The entries below contain pictures, which are to be left out; write out exactly, and only, the lines from the line with "You are a computer-use" up to and including the line with "Image resolution: width=983".

• • •

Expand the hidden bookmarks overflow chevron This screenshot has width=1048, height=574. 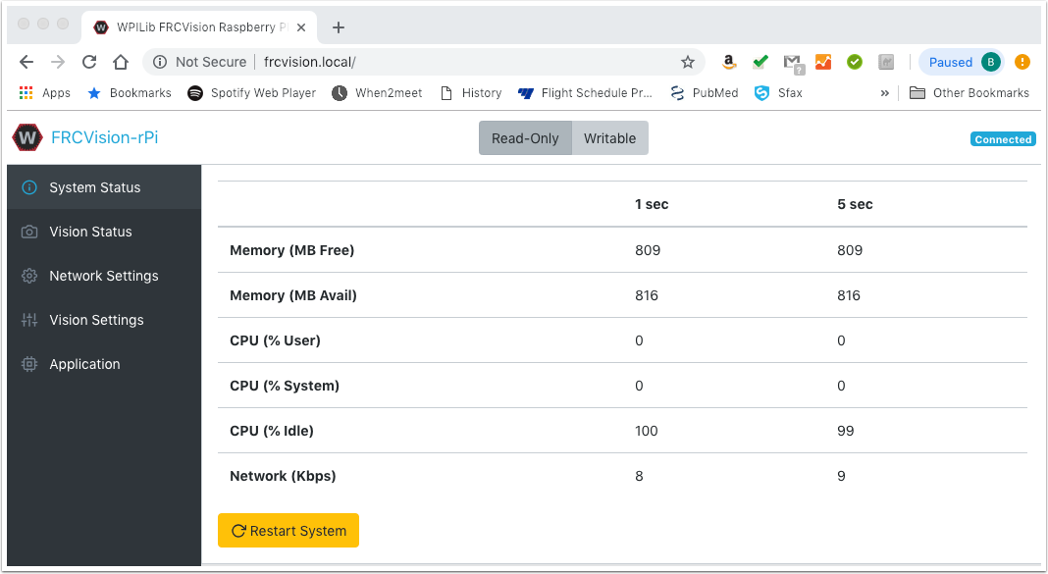(x=884, y=93)
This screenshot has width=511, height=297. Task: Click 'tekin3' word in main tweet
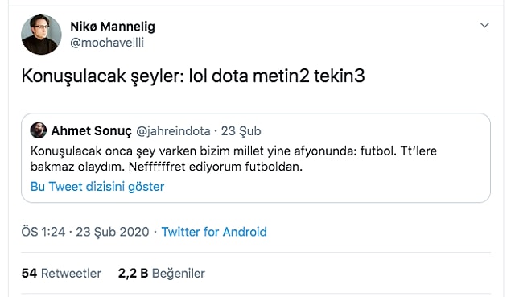coord(339,76)
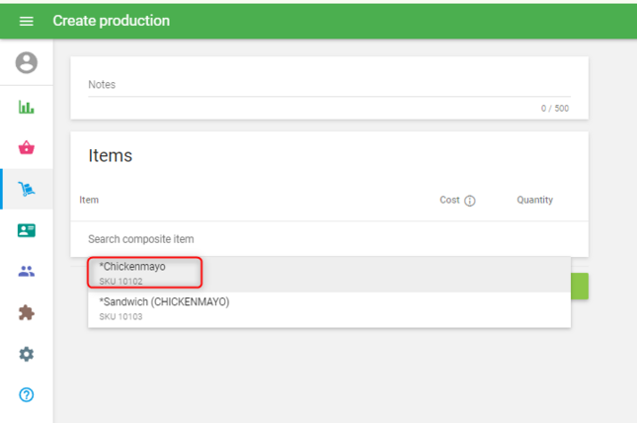Open Integrations via puzzle piece icon

coord(27,313)
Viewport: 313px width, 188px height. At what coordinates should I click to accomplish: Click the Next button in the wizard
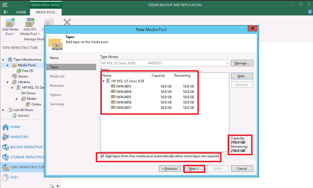(x=194, y=168)
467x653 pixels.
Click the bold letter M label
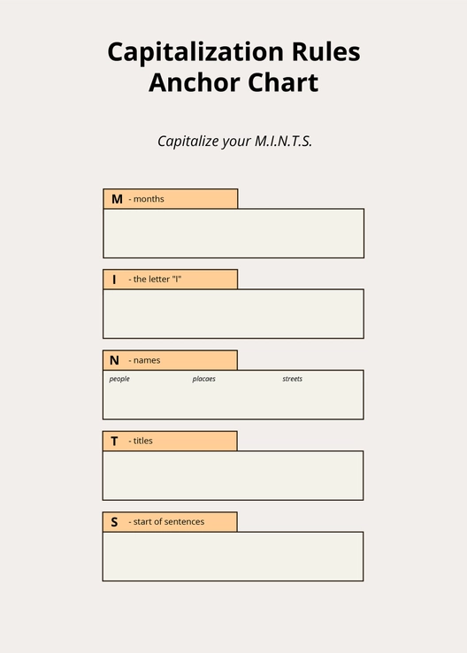point(117,199)
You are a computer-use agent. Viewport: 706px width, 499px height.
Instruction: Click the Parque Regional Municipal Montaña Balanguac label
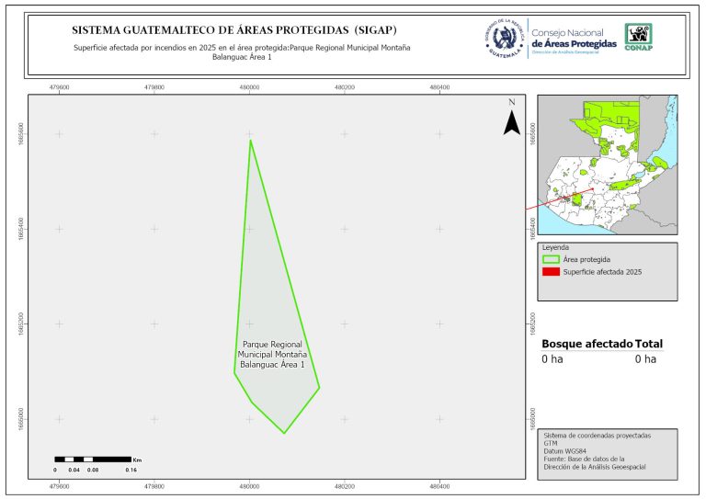point(272,354)
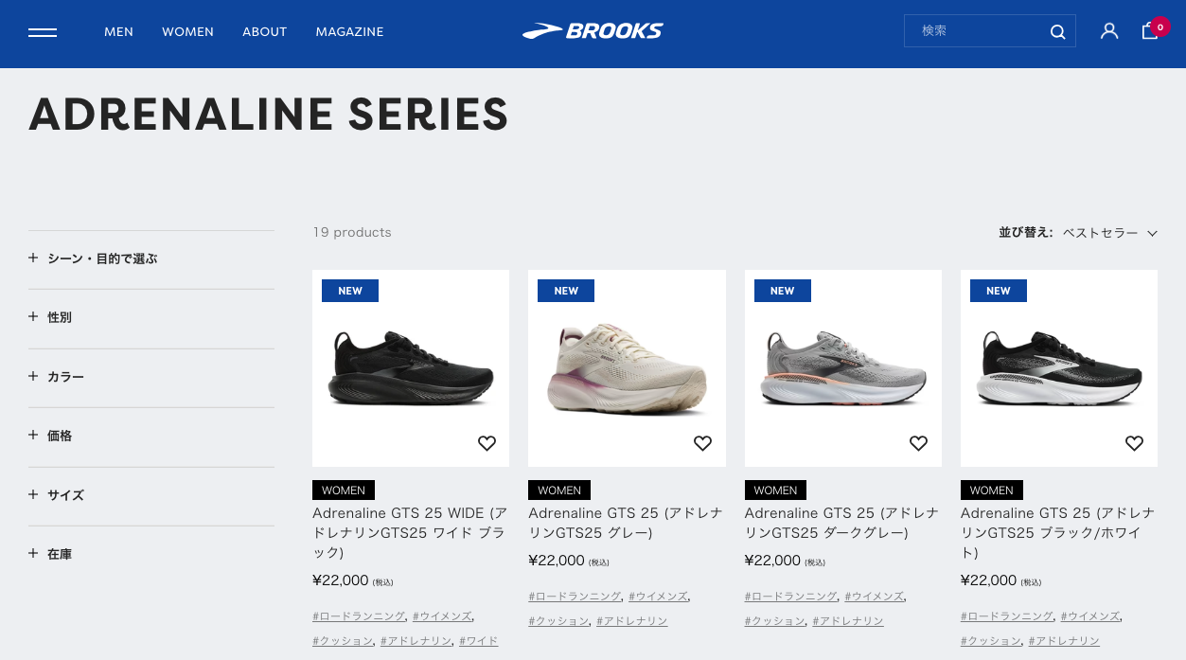Click the search magnifier icon

1057,32
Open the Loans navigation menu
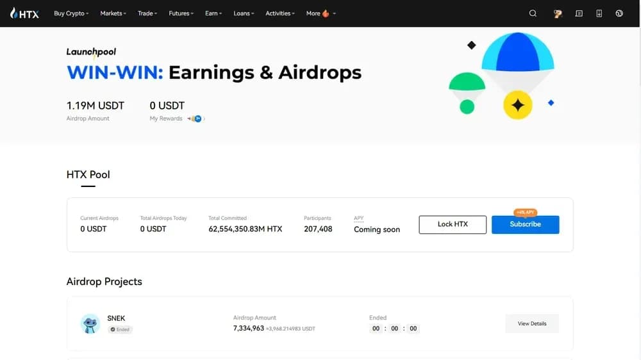641x360 pixels. point(244,13)
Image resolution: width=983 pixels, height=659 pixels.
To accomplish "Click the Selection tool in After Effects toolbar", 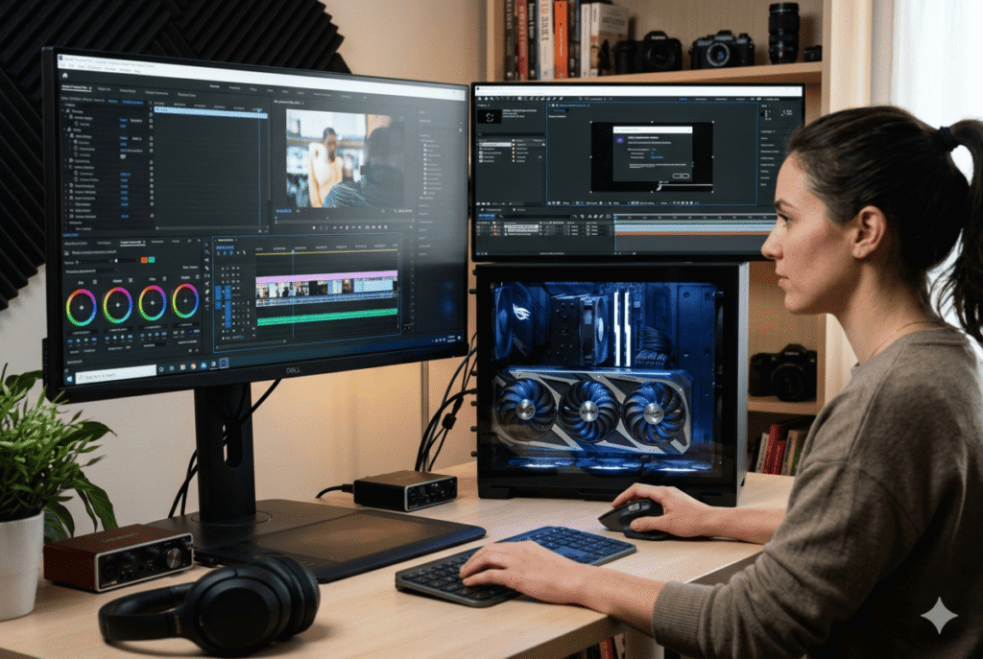I will tap(488, 100).
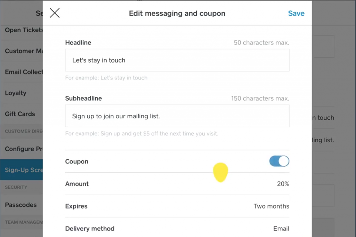Click the SECURITY section header
Image resolution: width=356 pixels, height=237 pixels.
16,187
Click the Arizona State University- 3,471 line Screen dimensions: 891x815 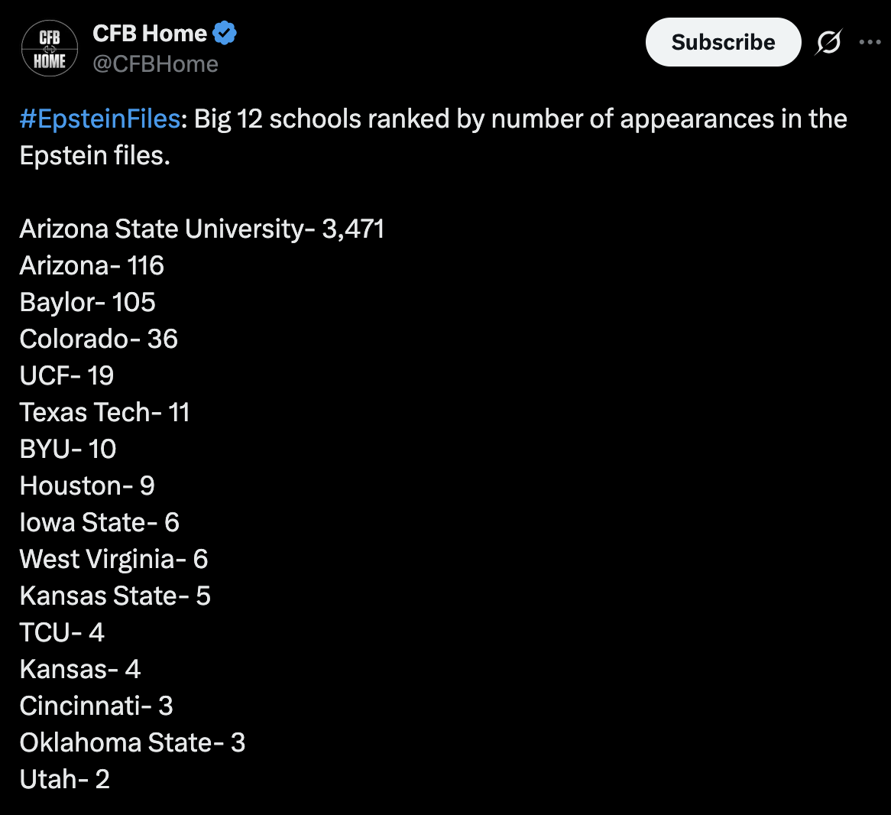point(202,229)

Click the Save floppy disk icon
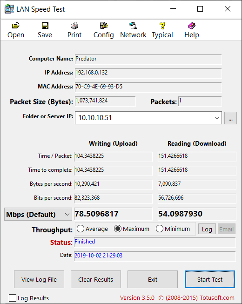[x=45, y=26]
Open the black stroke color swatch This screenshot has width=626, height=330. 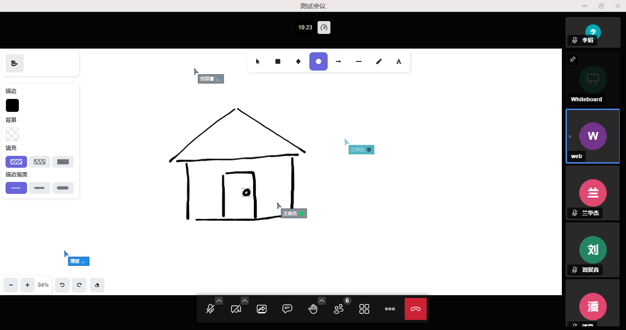click(x=12, y=105)
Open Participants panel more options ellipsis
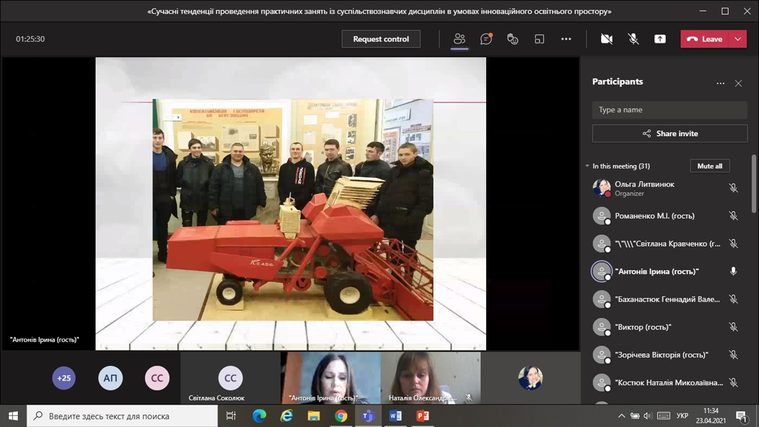Viewport: 759px width, 427px height. (720, 84)
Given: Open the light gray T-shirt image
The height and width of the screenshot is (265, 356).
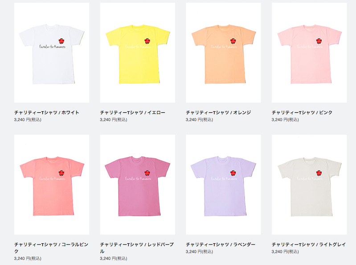Looking at the screenshot, I should click(309, 185).
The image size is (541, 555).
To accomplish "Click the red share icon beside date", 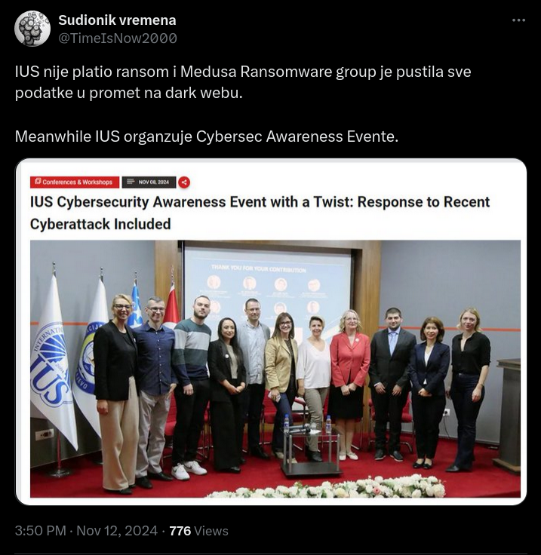I will 184,182.

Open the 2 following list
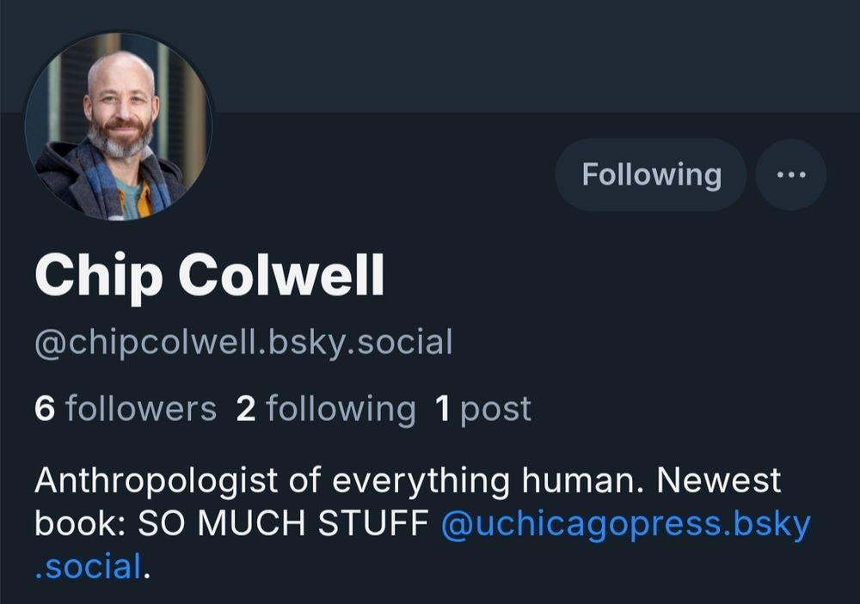click(x=326, y=410)
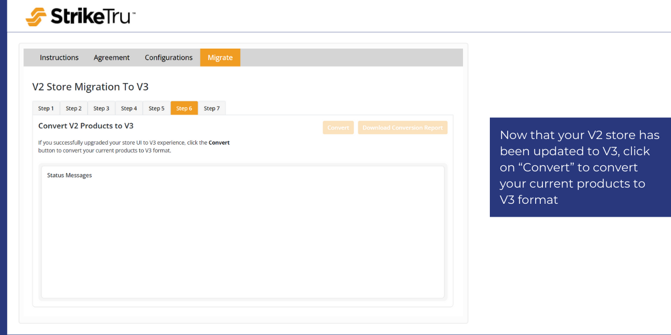Click the blue instruction callout box
Screen dimensions: 671x335
[580, 167]
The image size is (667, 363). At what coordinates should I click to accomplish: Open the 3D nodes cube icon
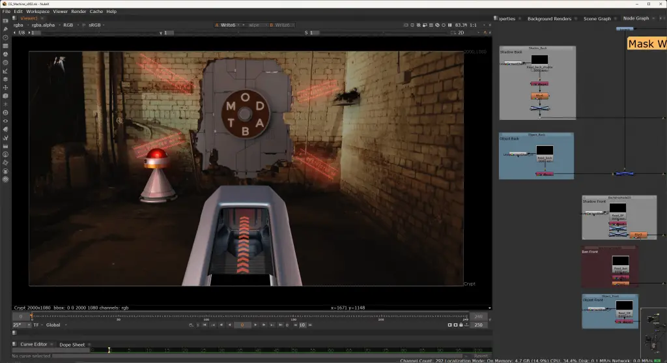(5, 96)
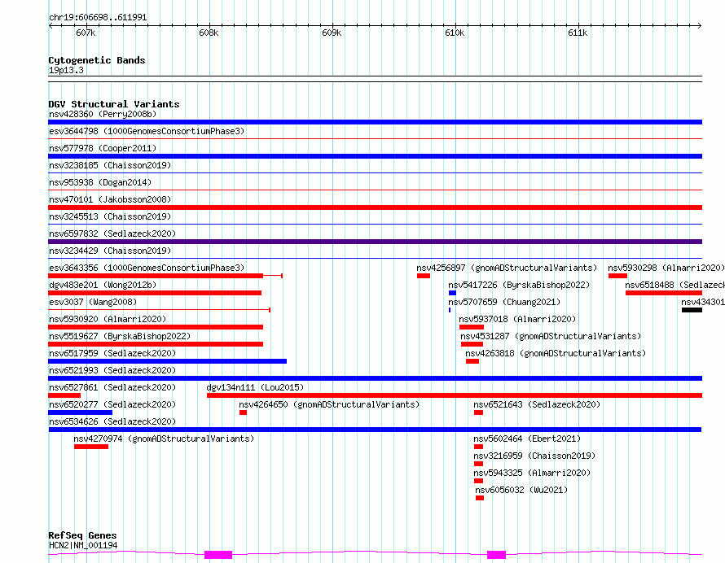
Task: Open the DGV Structural Variants track title
Action: click(x=114, y=104)
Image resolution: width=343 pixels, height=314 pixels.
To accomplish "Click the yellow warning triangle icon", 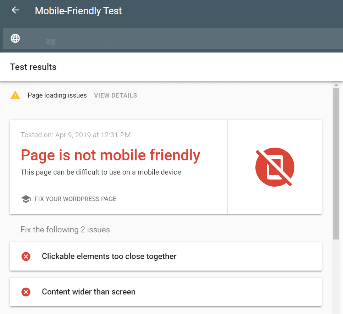I will pyautogui.click(x=15, y=95).
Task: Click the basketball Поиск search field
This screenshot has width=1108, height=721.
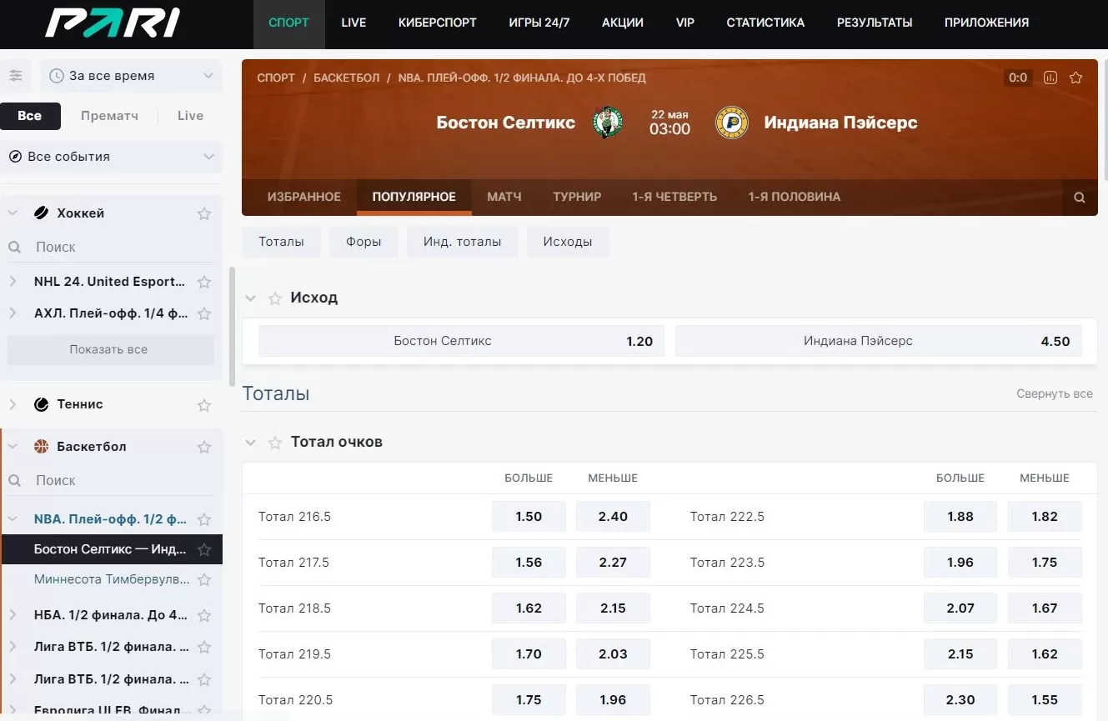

• • •

Expected answer:
You are a computer-use agent. Viewport: 706px width, 499px height.
Instruction: Click the Parque Regional Municipal Montaña Balanguac label
point(272,354)
Click the search magnifier icon

1057,32
Open the Loans navigation menu
641x360 pixels. point(244,13)
Image resolution: width=983 pixels, height=659 pixels.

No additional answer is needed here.